Dkt. 18-2 at p. 4. In his online inquiry form, Perkins listed the “Date of Incident” as October 15, 2020, the date of his termination. (Dkt. 19-2 at p. 2). Perkins had a telephone interview with Edith Banda (“Banda”), an EEOC investigator, on July 23, 2021. (Dkt. 8-1 at p. 5; Dkt. 16 at p. 4). Perkins alleges that, during the interview, Banda told him “that there was no urgency to file [his] EEOC Charge because the date of submission would relate back to his May 12 questionnaire, so he was inside the 300-day limit.” (Dkt. 16 at p. 4). Perkins filed an EEOC charge on September 28, 2021. (Dkt. 16 at p. 5). In his charge, Perkins indicated that the latest date on which he was subjected to discrimination

was October 15, 2020, the date of his termination. (Dkt. 8-1 at p. 6). His charge did not mention that he appealed his firing to a Senior Human Resources Manager or that the appeal was denied on February 18, 2021. (Dkt. 8-1 at pp. 6–7). Perkins received a right-to-sue letter from the EEOC on September 30, 2021, two days after he filed his EEOC charge. (Dkt. 16 at p. 5). Perkins then filed this lawsuit on

December 28, 2021. (Dkt. 1). After Starbucks filed its first partial motion to dismiss, Perkins amended his complaint. (Dkt. 8; Dkt. 16). Starbucks filed a supplemental partial motion to dismiss to address the new allegations in Perkins’s amended complaint. (Dkt. 19).

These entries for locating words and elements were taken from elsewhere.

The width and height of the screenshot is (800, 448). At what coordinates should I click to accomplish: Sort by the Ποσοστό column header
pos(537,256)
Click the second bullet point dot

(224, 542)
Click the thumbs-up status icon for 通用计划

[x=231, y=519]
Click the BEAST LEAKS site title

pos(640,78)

Starbucks also filed a motion to stay discovery during the pendency of its partial motions to dismiss, and the Court granted the motion1 and stayed all discovery. (Dkt. 25; Dkt. 31). In his live complaint, Perkins pleads claims under Title VII of the Civil Rights Act

of 1964 (“Title VII”); 42 U.S.C. § 1981 (“Section 1981”); and the Americans with Disabilities Act (“ADA”). (Dkt. 16 at pp. 17–32). Perkins alleges that he is “a Black, Jewish man” and that Starbucks discriminated against him on the basis of both his race and his religion. (Dkt. 16 at pp. 17–32). Perkins further alleges that he suffered from “anxiety, depression, PTSD and ADHD” and that Starbucks discriminated against him based on

those disabilities. (Dkt. 16 at pp. 17–32). In its motions, Starbucks argues for dismissal of all of Perkins’s claims under Title VII and the ADA. (Dkt. 18 at pp. 6–7).